Это то, что я узнала от Франтишека. В Пенсалосе Михал появился в середине октября. Он оказался примерно таким, каким я представила его по описаниям, только более красивым. Он и в самом деле был неразговорчив, а если и отвечал на вопросы, то очень резко, лишь бы отвязаться. Только взгляд у него был мягкий и чуть сонный. Вначале я никак не могла к нему привыкнуть. Он прошел сквозь два круга ада — восстание и лагерь, о которых я знала, и еще сквозь многие круги, о которых не хотела знать.

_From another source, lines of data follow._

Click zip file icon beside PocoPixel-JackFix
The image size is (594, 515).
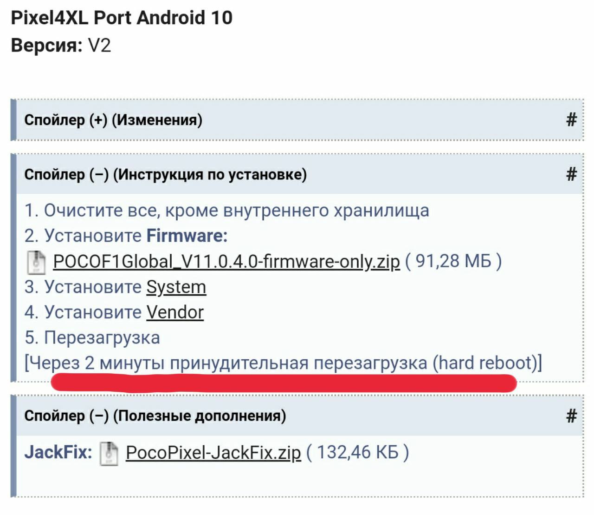(x=109, y=453)
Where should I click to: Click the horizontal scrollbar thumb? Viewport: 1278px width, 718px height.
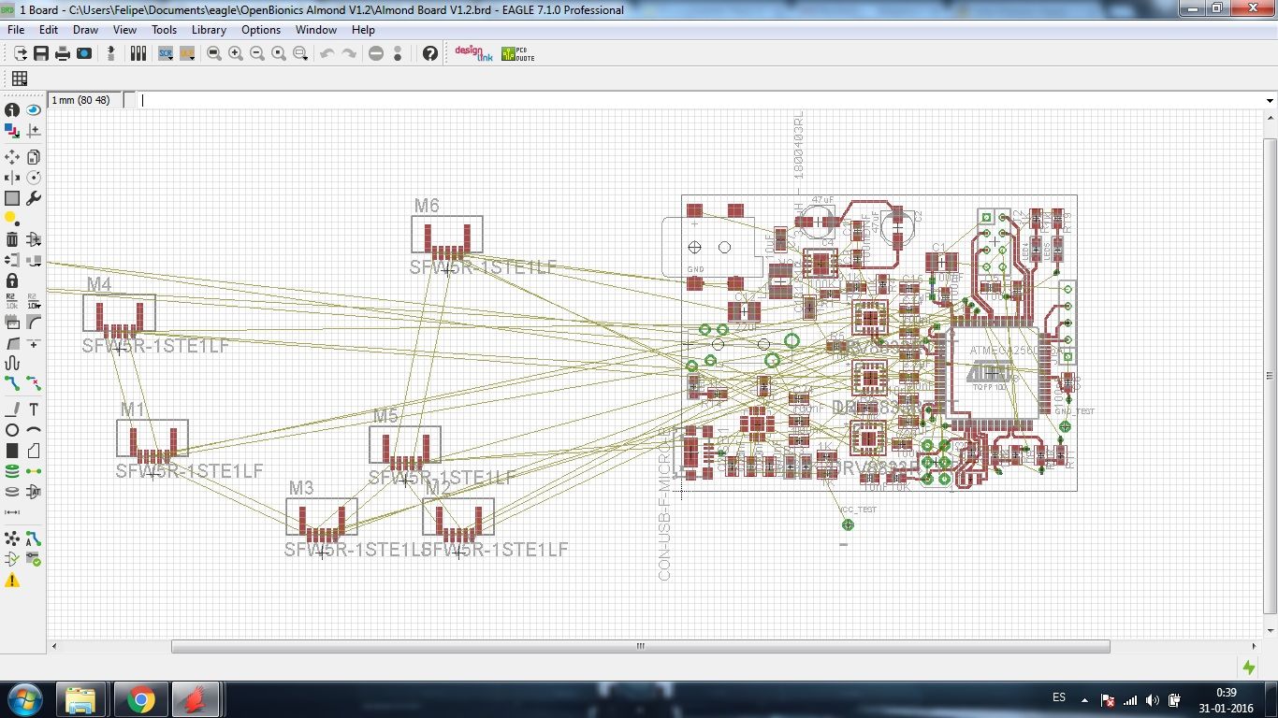click(x=641, y=646)
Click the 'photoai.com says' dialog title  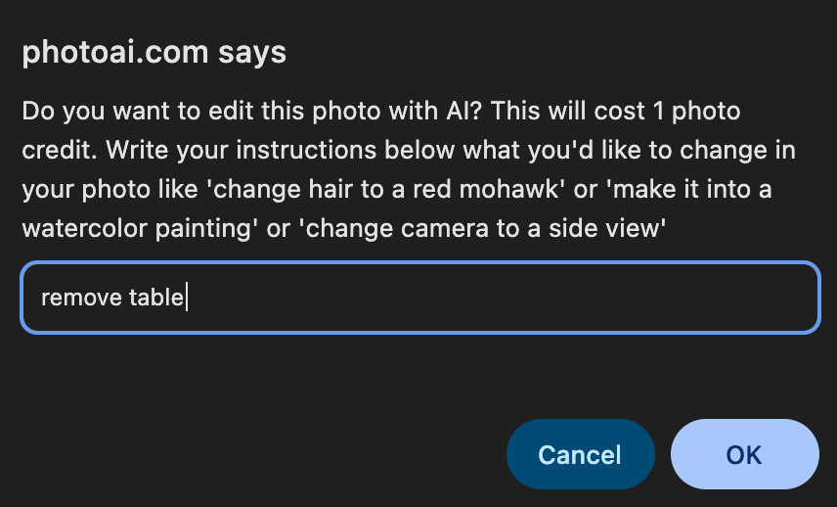coord(154,52)
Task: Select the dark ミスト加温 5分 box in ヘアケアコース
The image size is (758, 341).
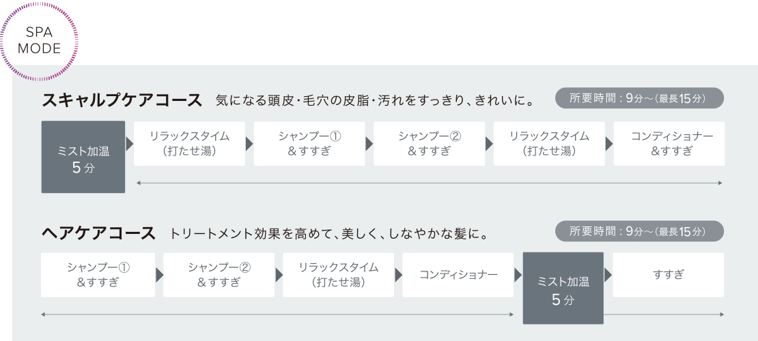Action: 563,288
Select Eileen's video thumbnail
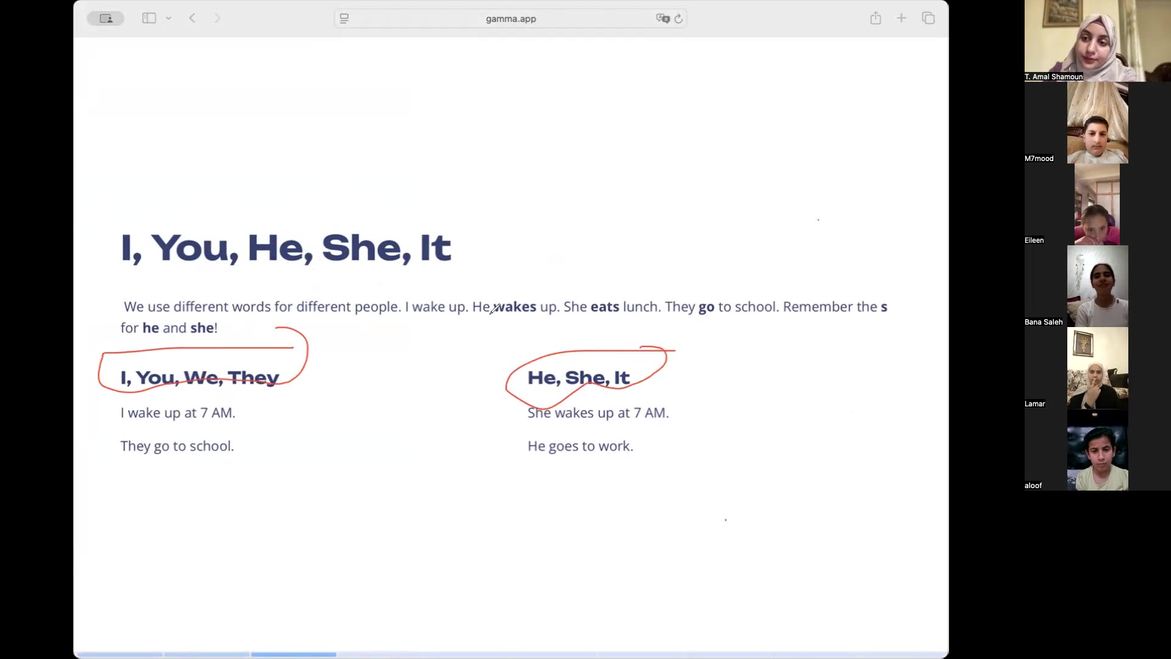 tap(1097, 204)
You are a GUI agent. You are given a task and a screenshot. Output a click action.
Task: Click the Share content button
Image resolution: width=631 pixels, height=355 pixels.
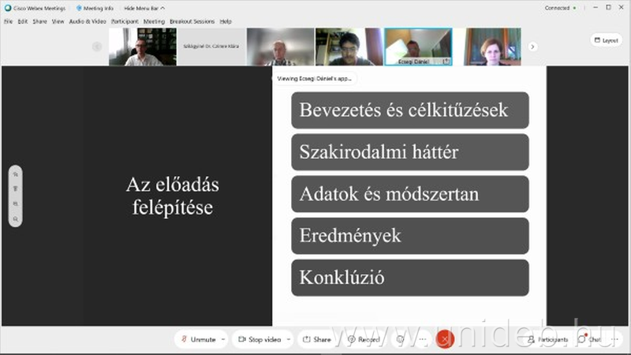coord(316,339)
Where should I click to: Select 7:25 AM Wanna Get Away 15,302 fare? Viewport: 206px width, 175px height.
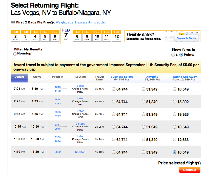[x=174, y=102]
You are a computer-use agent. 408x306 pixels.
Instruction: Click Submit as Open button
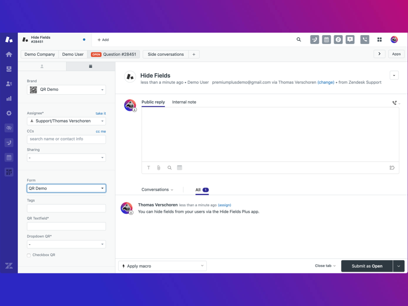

Но все это говорило само за себя. И я знала, что счастье для выходца из ада не купишь по сходной цене. Мне стыдно было перед ним, а не за него, как ему когда-то, в довоенные времена, было стыдно за меня. Он был моим сыном, а явился чужим, не моим сыном. Его тело казалось незнакомым. Оно было чужим, познавшим жизнь и даже пытки. Мне хотелось знать, остались ли на теле их следы. Может быть, ему больно. Погода все еще стояла отличная, цвели японские анемоны и осенние крокусы, на другой день после приезда я повела Михала на пляж — загорать. Следов на теле не было. Кожа на плечах, груди, на шее, на спине и ногах была белой и гладкой, и сложен он был отлично. Значит, эта боль, эти бичи, эти удары ушли куда-то вглубь.
— Почему ты не хотел вернуться в Варшаву?
Он молчал.
— Почему ты написал, что едешь к родственнице, а не к матери?
— А кому какое дело? Я приехал ненадолго.
Сердце у меня подступило к горлу, я молча вынула из сумки вязанье. Через минуту раздался голос совсем в ином регистре, тот, что я слышала по телефону:
— Мама, можно я буду называть тебя Подружкой?
У меня от волнения даже кровь отхлынула от лица. Словно бы со мной разговаривал Ян. Словно бы он был здесь снова, и это ощущение делало меня беспомощной. Ян всегда называл меня в шутку: Подружка.
— Конечно, — шепнула я.
И тогда Михал расхохотался. Смех у него был грудной и почти беззвучный. Он смеялся долго и как-то бессмысленно, я окаменела. А когда наконец он успокоился, я заметила у него на глазах слезы.